Confirmed live 2026-06-18: tool list is gateway-wide (same for all `Arcade-User-ID`s).
- **Shared reference server:** `arcade-eval-ref` (dashboard id `military-healthy-posted-rats`), toolkit
`ArcadeEvalRef`, tools Echo/Add/Whoami — self-hosted at `lib/mcp_server`, registered via a Cloudflare
**quick** tunnel (ephemeral URL in `results/tunnel_url.txt`; re-register on restart). whoami exec-proof
verified (A→user-a, B→user-b).
- **`whoami` identity field:** server reads `context.user_id` (arcade_mcp_server `Context`), populated by the Engine from the calling user (`Arcade-User-ID` / auth `sub`).

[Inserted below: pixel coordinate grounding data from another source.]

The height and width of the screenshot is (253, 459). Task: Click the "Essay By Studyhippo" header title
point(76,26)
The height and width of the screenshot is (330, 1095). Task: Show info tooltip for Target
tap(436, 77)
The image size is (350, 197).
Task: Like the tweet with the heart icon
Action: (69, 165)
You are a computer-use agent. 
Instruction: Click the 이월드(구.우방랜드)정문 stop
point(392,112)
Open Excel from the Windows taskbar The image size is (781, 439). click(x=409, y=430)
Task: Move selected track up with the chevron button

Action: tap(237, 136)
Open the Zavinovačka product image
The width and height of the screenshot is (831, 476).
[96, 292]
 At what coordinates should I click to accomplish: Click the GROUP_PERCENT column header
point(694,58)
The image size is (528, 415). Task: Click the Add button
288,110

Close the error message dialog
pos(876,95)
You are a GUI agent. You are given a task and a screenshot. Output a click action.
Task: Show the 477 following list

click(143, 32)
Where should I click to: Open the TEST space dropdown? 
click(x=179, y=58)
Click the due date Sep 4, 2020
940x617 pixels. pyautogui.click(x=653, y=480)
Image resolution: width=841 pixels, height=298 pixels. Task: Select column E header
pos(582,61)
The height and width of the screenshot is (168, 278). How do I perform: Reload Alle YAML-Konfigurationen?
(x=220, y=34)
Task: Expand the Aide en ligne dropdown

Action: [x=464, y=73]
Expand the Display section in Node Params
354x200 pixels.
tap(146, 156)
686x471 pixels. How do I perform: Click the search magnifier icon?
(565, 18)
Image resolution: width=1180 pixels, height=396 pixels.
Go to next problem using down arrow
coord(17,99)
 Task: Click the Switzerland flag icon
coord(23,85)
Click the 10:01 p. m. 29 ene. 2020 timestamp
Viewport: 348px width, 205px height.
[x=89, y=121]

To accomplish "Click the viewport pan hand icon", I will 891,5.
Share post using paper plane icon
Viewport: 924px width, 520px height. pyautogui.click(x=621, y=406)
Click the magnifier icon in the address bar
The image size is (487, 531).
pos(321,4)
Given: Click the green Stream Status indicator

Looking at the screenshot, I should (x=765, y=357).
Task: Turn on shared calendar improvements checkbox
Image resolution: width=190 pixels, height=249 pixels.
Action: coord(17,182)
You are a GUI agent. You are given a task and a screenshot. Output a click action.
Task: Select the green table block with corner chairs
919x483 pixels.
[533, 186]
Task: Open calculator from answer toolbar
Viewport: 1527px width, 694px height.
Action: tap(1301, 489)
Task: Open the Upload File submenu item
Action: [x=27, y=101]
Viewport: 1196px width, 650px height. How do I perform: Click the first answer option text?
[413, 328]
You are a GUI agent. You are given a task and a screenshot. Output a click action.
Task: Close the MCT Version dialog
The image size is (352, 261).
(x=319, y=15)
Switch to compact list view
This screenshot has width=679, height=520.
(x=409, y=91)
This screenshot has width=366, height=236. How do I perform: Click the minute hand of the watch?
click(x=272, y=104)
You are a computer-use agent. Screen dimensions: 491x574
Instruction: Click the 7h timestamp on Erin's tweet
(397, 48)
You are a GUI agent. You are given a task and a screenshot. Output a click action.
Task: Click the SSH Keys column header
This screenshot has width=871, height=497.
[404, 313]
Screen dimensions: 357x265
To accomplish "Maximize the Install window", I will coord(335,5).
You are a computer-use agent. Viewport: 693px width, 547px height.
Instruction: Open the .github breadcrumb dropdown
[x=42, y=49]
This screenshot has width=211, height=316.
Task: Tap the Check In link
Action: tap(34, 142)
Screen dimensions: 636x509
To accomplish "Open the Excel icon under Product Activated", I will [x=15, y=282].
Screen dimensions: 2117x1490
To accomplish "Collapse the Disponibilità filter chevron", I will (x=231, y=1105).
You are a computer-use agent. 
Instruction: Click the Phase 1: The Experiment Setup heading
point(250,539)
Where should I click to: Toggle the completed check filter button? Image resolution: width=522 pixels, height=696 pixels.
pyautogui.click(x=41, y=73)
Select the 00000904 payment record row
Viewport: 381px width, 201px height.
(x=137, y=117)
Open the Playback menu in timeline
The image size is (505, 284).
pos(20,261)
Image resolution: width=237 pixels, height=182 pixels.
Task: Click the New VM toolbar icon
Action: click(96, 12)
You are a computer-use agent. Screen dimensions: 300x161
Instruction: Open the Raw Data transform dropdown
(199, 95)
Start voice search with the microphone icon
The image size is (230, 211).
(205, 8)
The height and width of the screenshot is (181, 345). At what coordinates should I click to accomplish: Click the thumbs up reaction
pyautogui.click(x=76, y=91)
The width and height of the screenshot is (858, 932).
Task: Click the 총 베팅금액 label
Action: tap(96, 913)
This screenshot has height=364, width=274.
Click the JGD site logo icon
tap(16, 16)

## Known behaviors (findings)
- **`arcade deploy` is cloud-only.** It validates the server locally fine (health, tool + secret
discovery — our ref server: 3 tools, 0 secrets), but POSTs the deployment to `api.arcade.dev`
(`PROD_ENGINE_HOST`), ignoring the `arcade login --host` coordinator — so against our self-hosted
instance it returns **401**. `deploy` exposes no `--host`. **Implication:** self-hosted custom
servers must be **registered** (run the server + dashboard "Add Server", type Arcade, URL + worker
secret) — the tunnel pattern for local dev, or an in-cluster deploy for prod — not `arcade deploy`.
Relevant to cat-4 (SDK/deploy), cat-8 (deployment), cat-9 (DX).